[Start of section]
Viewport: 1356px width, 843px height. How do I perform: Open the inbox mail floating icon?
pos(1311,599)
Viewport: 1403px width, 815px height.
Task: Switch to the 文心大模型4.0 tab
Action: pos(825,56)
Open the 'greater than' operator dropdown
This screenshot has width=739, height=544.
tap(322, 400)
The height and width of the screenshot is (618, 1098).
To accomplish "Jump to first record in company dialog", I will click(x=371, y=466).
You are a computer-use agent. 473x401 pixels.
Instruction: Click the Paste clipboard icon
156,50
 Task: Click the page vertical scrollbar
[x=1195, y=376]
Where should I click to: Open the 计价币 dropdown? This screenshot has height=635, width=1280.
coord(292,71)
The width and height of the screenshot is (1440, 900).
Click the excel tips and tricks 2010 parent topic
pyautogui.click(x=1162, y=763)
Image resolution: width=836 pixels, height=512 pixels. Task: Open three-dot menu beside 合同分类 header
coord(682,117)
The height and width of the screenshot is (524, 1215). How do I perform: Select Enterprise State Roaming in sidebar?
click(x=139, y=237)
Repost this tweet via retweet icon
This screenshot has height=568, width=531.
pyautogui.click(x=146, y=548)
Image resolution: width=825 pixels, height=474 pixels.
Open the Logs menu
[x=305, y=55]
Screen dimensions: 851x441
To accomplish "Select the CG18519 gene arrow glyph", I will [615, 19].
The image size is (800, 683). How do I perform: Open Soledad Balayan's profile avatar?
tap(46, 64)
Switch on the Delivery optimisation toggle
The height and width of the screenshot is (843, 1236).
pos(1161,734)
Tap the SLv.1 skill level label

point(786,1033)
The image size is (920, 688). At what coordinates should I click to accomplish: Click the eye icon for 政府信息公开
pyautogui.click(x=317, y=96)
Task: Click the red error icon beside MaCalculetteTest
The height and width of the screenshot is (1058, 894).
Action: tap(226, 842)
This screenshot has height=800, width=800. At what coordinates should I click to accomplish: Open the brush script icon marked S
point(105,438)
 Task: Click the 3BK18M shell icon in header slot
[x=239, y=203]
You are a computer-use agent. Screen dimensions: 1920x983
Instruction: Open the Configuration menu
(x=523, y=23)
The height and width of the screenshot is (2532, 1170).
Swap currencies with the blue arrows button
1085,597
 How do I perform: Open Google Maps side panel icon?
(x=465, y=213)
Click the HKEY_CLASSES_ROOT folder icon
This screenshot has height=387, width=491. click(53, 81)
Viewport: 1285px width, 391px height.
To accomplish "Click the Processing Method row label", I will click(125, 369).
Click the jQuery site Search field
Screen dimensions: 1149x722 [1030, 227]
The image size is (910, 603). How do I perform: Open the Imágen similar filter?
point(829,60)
[End of section]
Scan the listing above. Gather each line that contains the word "computer".

EXERCISE OUTPUT -
You are a computer-use agent. 473x401 pixels.
You are a computer-use agent. Screen dimensions: 1920x983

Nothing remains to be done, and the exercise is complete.